◆ Records to use:
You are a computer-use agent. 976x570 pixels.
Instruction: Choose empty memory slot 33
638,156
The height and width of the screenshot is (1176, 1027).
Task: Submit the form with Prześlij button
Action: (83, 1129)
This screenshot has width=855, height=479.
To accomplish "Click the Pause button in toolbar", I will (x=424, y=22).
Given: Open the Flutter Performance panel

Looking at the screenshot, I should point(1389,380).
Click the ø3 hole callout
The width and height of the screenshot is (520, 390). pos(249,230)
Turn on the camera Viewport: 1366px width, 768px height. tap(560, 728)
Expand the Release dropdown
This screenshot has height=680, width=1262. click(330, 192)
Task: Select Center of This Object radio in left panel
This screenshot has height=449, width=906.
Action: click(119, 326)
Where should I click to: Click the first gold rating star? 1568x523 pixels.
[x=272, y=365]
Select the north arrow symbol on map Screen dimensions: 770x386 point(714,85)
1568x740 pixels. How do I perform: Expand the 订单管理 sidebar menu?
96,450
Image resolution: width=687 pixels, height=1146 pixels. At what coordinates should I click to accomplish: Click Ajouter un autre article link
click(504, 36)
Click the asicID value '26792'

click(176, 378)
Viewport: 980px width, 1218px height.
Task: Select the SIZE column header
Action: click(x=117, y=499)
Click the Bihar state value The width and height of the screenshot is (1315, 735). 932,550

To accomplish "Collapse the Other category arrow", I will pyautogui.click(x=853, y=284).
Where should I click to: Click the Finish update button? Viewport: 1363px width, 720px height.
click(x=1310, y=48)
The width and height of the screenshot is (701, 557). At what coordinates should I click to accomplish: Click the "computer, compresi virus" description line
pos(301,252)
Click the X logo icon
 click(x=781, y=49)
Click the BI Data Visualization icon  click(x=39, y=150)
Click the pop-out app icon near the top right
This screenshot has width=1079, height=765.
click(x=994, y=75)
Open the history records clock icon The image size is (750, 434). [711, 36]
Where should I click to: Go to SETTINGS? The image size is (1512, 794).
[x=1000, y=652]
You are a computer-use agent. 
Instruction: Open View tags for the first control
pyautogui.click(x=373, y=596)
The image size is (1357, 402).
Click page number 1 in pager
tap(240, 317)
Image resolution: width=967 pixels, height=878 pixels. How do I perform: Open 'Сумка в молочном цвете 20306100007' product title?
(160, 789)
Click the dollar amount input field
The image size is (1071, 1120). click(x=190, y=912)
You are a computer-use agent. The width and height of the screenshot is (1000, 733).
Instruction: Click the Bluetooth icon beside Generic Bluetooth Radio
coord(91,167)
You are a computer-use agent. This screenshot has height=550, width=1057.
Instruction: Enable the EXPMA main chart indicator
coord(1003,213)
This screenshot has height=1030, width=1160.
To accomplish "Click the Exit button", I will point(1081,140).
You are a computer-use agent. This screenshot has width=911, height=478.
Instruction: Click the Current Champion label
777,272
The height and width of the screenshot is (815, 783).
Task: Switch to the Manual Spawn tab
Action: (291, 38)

◆ Problem: Among the entries above, the lines between the ones containing "Image resolution: width=967" and "This screenshot has height=1030, width=1160.", inclusive, are to be transcribed exactly. No other line is to be given.

◆ Response to the exercise:
Image resolution: width=967 pixels, height=878 pixels. How do I perform: Open 'Сумка в молочном цвете 20306100007' product title?
(160, 789)
Click the dollar amount input field
The image size is (1071, 1120). click(x=190, y=912)
You are a computer-use agent. The width and height of the screenshot is (1000, 733).
Instruction: Click the Bluetooth icon beside Generic Bluetooth Radio
coord(91,167)
You are a computer-use agent. This screenshot has height=550, width=1057.
Instruction: Enable the EXPMA main chart indicator
coord(1003,213)
This screenshot has height=1030, width=1160.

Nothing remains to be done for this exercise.